7. Odyssey ODM DMA Device Driver

The odm DMA device driver provides a poll-mode driver (PMD) for Marvell Odyssey DMA Hardware Accelerator block found in Odyssey SoC. The block supports only mem to mem DMA transfers.

ODM DMA device can support up to 32 queues and 16 VFs.

7.1. Device Setup

ODM DMA device is initialized by kernel PF driver. The PF kernel driver is part of Marvell software packages for Odyssey.

Kernel module can be inserted as in below example:

sudo insmod odyssey_odm.ko

ODM DMA device can support up to 16 VFs:

sudo echo 16 > /sys/bus/pci/devices/0000\:08\:00.0/sriov_numvfs

Above command creates 16 VFs with 2 queues each.

The dpdk-devbind.py script, included with DPDK, can be used to show the presence of supported hardware. Running dpdk-devbind.py --status-dev dma will show all the Odyssey ODM DMA devices.

7.1.1. Devices using VFIO drivers

The HW devices to be used will need to be bound to a user-space IO driver. The dpdk-devbind.py script can be used to view the state of the devices and to bind them to a suitable DPDK-supported driver, such as vfio-pci. For example:

dpdk-devbind.py -b vfio-pci 0000:08:00.1

7.1.2. Device Probing and Initialization

To use the devices from an application, the dmadev API can be used.

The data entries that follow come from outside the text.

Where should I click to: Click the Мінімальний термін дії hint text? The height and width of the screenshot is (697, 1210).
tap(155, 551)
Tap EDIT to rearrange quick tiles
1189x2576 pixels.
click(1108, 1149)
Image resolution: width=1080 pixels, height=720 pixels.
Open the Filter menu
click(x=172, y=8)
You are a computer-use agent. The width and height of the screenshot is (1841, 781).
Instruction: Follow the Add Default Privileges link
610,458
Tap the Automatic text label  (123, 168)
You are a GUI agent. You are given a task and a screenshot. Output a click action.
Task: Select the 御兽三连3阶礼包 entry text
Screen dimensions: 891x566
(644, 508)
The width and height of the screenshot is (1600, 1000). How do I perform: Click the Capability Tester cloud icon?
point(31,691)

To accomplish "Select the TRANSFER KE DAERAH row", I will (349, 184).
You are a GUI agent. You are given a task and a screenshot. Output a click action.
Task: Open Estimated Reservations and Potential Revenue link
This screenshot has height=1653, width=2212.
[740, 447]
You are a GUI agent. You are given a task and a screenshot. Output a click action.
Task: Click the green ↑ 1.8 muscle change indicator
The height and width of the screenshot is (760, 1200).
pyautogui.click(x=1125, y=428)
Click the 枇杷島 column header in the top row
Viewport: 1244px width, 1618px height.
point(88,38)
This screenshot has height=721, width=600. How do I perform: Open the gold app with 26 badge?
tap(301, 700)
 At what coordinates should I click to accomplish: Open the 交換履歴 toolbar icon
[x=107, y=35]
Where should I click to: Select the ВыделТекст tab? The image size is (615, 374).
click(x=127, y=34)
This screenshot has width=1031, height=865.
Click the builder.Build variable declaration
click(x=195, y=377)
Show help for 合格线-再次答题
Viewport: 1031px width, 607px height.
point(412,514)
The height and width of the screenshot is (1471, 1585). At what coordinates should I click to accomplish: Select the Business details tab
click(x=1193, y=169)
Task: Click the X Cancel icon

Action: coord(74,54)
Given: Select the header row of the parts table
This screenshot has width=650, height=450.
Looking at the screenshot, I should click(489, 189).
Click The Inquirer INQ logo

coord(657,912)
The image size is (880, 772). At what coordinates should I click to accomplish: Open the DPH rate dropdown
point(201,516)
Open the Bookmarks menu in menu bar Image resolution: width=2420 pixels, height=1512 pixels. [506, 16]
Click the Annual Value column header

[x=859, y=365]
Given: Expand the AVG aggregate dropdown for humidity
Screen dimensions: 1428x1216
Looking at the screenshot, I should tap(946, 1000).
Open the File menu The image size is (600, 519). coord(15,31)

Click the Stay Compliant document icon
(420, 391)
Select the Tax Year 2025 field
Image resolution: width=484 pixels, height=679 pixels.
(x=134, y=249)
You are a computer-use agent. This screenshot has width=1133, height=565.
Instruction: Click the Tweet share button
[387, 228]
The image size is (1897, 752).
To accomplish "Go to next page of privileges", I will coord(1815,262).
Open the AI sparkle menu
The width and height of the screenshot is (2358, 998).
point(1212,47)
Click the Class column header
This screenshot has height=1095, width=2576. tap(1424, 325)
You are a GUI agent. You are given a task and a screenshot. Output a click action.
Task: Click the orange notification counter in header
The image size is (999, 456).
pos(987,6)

Once configured, the device can then be made ready for use by calling the rte_dma_start() API.

7.1.3. Performing Data Copies

Refer to the Enqueue / Dequeue API section of the dmadev library documentation for details on operation enqueue and submission API usage.

7.1.4. Performance Tuning Parameters

To achieve higher performance, DMA device needs to be tuned using PF kernel driver module parameters.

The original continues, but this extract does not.